_WHAT YOU NEED TO DO_
Print the material below without any changes, starting with the line that contains "Click the Referer header URL" and going on through the line that contains "tap(1143, 528)".

-- begin SUPPLIED MATERIAL --

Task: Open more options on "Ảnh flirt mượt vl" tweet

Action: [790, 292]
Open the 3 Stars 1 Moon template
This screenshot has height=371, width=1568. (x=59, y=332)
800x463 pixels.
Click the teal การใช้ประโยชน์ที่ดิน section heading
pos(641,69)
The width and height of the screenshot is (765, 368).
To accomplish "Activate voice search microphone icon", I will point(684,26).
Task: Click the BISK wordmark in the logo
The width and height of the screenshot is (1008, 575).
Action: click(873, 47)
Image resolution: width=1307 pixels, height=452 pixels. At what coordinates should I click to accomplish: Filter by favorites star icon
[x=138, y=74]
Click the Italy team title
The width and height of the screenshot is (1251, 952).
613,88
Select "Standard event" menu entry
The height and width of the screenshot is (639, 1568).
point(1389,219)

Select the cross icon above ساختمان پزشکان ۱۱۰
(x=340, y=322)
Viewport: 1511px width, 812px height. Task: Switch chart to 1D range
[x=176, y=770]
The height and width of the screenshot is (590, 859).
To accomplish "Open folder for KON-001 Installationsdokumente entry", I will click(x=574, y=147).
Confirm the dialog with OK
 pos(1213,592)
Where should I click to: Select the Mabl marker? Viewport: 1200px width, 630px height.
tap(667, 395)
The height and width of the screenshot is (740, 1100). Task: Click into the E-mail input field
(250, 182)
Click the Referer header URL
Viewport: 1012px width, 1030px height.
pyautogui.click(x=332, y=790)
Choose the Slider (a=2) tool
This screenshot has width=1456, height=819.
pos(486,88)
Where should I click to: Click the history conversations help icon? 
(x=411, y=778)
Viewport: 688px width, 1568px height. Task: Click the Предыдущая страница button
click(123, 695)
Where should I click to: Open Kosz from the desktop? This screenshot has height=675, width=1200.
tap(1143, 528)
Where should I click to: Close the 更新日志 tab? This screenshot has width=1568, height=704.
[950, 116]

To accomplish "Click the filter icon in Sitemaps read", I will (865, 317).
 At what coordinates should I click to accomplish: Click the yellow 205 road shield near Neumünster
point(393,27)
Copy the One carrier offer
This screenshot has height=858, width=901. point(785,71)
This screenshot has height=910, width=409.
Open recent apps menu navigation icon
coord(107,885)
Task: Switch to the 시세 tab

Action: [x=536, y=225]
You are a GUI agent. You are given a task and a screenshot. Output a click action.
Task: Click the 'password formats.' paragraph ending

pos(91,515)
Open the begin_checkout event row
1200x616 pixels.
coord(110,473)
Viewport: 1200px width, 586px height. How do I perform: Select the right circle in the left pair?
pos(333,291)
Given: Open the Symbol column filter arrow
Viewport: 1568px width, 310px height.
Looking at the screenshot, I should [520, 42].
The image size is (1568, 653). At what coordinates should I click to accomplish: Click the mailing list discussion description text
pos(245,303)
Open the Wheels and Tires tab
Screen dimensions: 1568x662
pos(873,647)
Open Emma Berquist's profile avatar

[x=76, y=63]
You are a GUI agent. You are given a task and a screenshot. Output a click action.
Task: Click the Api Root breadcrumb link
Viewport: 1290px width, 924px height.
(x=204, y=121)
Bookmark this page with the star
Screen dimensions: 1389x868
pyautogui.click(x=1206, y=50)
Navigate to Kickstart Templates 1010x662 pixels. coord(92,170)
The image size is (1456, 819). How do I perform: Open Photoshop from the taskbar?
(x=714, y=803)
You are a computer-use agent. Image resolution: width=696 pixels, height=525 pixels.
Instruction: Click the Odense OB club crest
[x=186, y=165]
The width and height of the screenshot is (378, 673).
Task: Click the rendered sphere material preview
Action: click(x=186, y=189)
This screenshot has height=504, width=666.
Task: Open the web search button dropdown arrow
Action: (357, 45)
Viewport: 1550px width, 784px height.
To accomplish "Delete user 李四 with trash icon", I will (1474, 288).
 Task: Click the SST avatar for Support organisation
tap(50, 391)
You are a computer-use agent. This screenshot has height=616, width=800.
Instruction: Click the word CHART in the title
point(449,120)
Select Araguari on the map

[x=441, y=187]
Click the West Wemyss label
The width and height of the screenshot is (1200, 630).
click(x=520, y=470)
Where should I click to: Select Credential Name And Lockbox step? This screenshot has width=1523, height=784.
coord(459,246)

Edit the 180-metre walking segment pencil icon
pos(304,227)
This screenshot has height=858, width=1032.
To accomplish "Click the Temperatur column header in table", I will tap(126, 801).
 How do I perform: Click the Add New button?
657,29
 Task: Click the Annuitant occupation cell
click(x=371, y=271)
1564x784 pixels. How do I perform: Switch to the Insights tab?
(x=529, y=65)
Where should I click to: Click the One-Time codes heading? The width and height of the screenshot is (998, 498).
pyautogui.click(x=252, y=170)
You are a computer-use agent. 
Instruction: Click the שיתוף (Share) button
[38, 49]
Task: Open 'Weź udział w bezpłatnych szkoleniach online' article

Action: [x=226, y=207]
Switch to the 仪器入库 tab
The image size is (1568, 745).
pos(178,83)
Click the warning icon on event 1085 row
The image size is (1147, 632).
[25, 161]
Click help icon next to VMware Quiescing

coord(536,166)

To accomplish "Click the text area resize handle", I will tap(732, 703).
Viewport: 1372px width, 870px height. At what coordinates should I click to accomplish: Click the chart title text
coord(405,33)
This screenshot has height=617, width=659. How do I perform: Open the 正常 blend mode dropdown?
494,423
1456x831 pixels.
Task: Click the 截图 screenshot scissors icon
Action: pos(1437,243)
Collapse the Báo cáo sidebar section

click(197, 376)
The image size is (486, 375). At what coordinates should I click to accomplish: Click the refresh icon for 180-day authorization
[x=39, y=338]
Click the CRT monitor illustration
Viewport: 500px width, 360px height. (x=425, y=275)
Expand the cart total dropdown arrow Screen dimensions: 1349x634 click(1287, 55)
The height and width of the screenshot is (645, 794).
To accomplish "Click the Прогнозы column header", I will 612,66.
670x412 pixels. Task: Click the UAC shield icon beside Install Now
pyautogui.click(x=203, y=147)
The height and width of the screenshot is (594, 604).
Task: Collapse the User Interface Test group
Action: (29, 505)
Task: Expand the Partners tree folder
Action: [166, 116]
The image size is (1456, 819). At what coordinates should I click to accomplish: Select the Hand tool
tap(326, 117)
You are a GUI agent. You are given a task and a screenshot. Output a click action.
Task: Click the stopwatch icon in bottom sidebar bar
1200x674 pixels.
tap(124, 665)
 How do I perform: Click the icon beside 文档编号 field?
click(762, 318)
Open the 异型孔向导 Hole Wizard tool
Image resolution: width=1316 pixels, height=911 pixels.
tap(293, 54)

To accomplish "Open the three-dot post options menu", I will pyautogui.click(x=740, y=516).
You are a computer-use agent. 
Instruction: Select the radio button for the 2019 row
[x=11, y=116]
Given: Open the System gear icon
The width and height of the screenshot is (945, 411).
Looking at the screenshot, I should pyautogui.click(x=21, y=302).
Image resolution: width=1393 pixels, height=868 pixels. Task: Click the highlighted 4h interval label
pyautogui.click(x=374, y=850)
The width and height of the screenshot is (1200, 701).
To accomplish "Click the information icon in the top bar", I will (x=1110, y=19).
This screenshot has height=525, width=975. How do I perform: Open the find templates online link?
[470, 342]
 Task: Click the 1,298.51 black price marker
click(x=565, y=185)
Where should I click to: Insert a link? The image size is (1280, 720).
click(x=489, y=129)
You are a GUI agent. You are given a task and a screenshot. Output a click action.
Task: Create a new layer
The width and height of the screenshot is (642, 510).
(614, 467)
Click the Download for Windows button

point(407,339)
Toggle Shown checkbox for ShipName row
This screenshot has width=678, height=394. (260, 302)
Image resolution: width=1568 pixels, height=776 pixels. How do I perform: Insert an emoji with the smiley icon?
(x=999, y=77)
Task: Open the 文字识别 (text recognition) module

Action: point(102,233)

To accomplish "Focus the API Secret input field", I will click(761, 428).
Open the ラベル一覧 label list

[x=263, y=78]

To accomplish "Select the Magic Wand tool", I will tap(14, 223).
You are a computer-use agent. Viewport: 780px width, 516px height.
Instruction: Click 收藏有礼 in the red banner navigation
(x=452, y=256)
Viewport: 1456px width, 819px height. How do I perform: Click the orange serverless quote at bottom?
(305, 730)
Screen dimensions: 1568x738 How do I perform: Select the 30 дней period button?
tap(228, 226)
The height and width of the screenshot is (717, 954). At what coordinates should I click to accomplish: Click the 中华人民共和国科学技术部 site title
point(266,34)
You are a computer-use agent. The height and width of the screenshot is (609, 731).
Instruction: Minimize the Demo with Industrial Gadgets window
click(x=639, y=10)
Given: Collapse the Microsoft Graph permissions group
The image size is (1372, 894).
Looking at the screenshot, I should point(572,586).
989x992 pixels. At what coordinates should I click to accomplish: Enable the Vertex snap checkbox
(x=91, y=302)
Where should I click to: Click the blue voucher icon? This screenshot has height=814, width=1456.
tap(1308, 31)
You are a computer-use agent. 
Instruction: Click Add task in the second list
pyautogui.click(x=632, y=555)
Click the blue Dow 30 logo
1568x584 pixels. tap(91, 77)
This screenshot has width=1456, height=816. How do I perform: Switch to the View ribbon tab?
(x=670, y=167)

-- end SUPPLIED MATERIAL --

_RESPONSE BELOW_
Click the Referer header URL
Viewport: 1012px width, 1030px height.
pyautogui.click(x=332, y=790)
Choose the Slider (a=2) tool
This screenshot has width=1456, height=819.
pos(486,88)
Where should I click to: Click the history conversations help icon? 
(x=411, y=778)
Viewport: 688px width, 1568px height. Task: Click the Предыдущая страница button
click(123, 695)
Where should I click to: Open Kosz from the desktop? This screenshot has height=675, width=1200.
tap(1143, 528)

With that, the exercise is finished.